_REQUIREMENT_:
Pictures aside, reproduce exactly and only the lines from the one containing "This screenshot has width=1139, height=760." through the end of the records.

────────

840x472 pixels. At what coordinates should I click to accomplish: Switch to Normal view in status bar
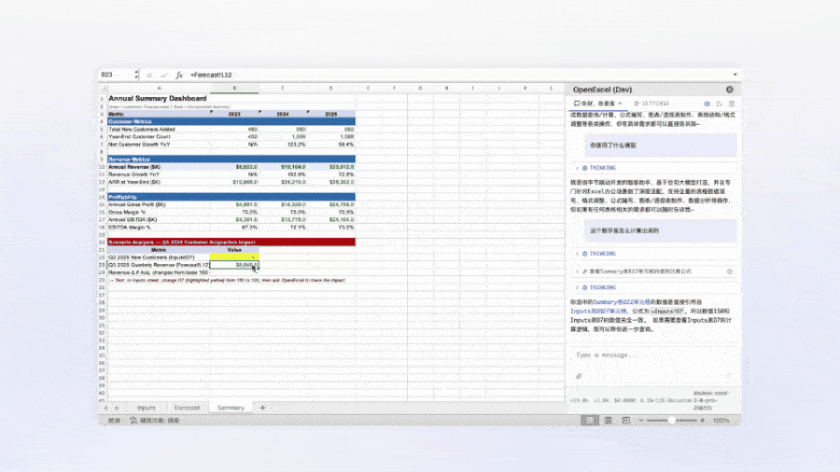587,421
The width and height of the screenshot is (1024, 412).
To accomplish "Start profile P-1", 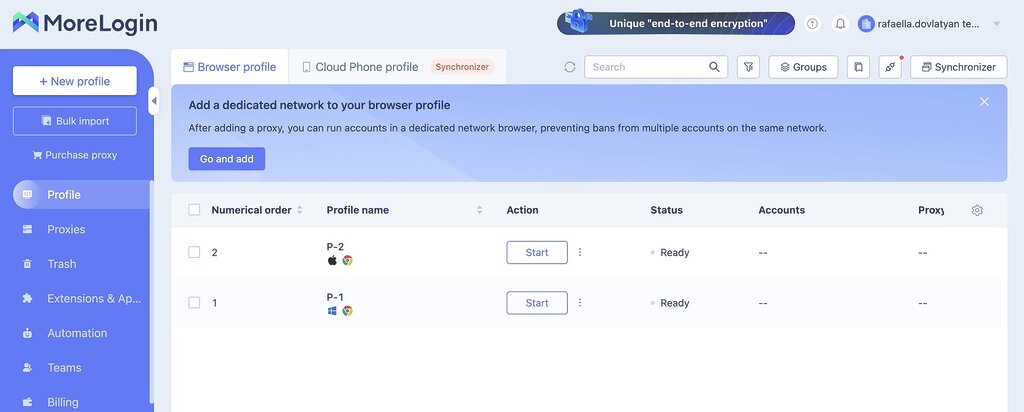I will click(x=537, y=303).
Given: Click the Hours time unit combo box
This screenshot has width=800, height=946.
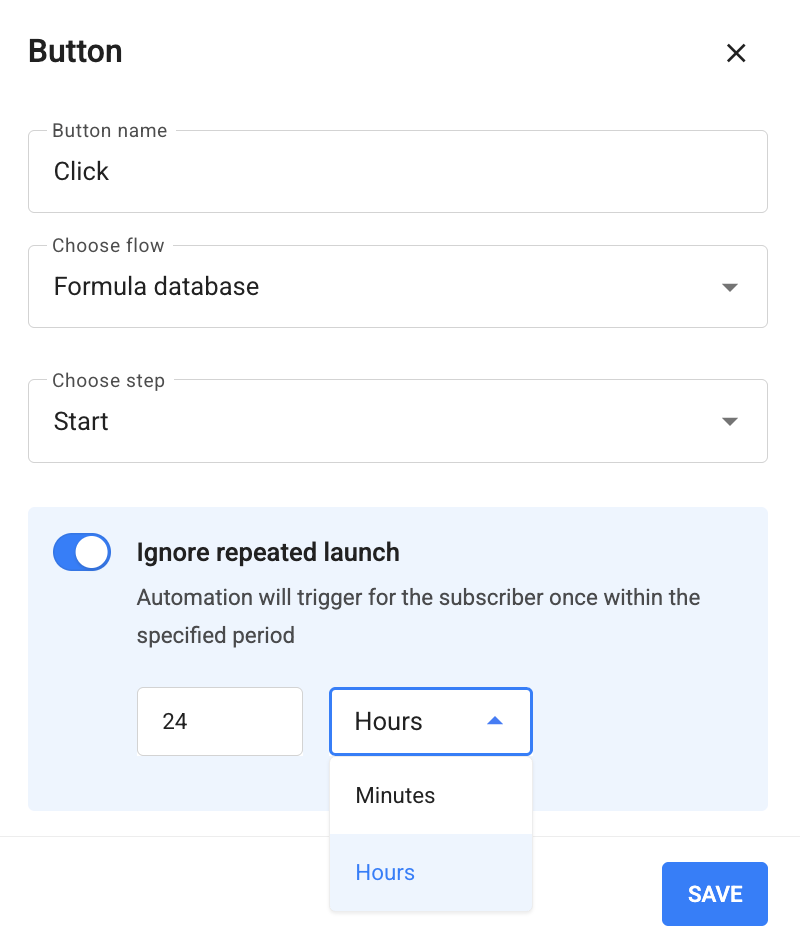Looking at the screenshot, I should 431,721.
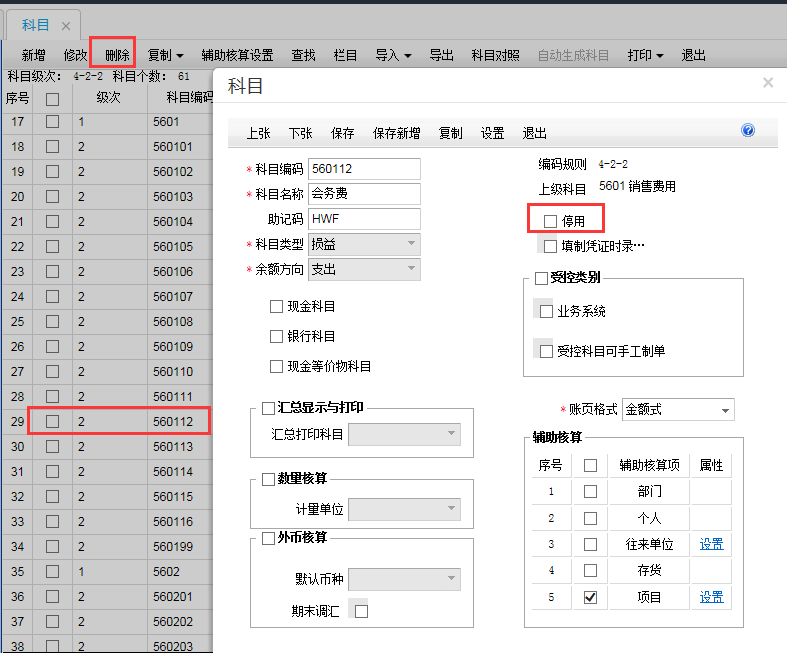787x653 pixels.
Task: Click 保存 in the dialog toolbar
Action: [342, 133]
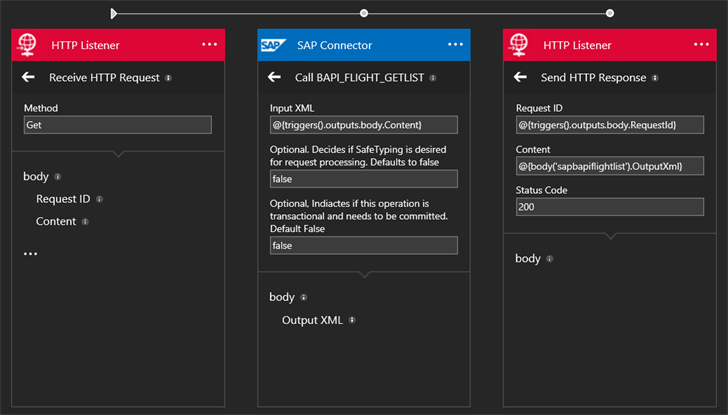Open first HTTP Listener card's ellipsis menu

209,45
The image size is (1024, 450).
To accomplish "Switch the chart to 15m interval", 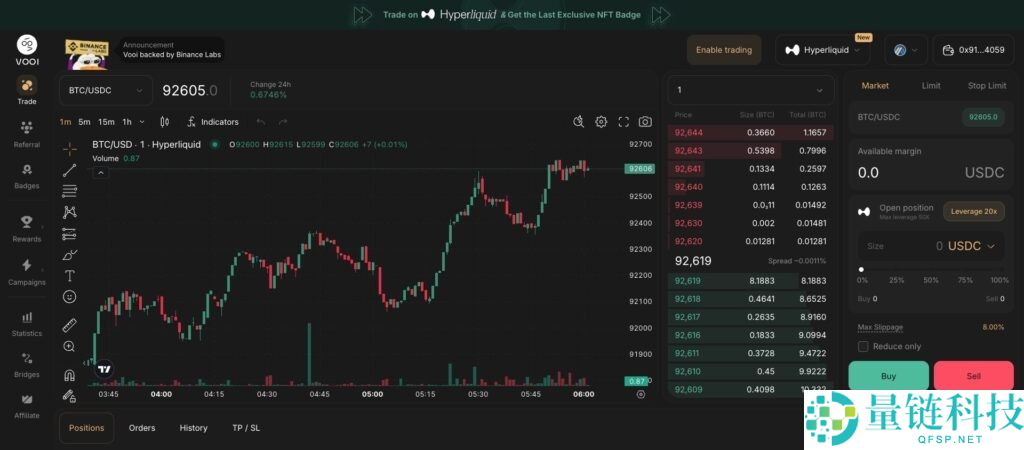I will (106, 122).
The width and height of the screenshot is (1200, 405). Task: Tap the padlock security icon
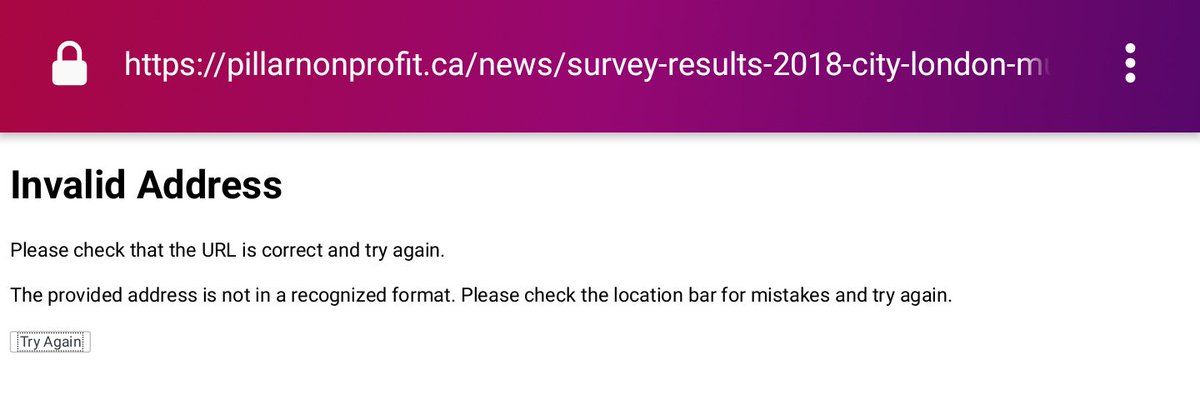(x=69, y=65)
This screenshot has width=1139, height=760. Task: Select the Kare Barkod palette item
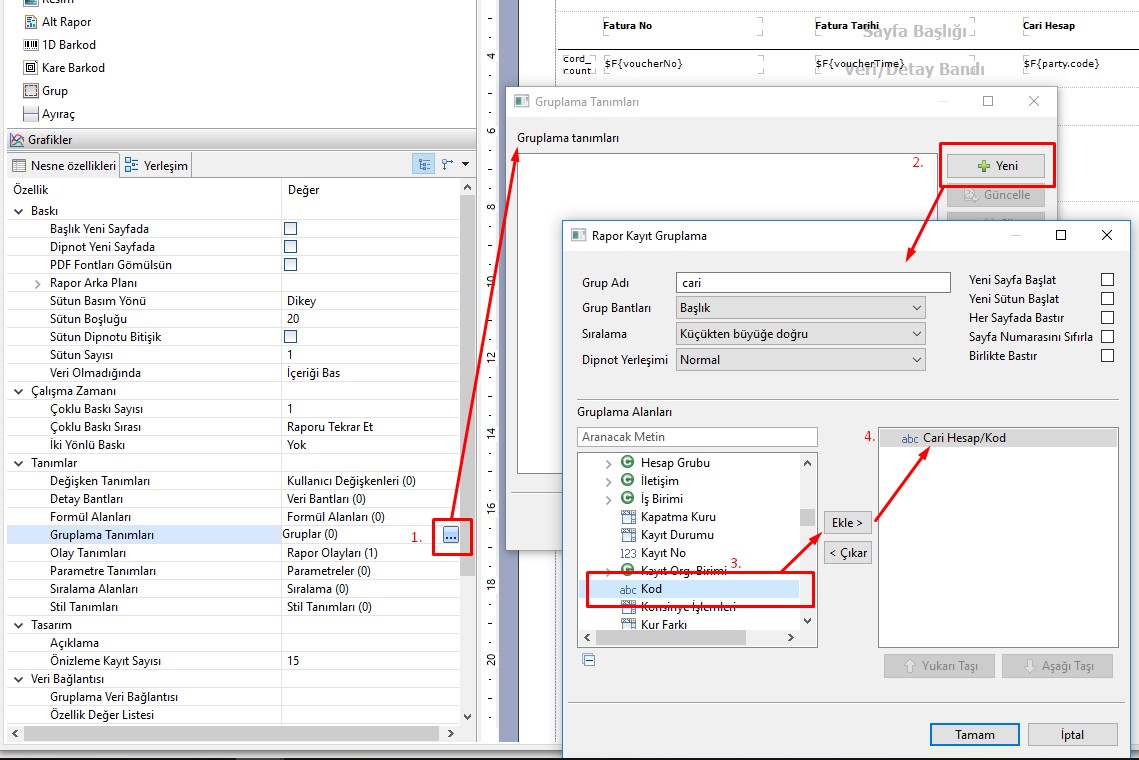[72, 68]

────────

_RESPONSE BOX_:
This screenshot has width=1139, height=760. Task: Select the Kare Barkod palette item
[72, 68]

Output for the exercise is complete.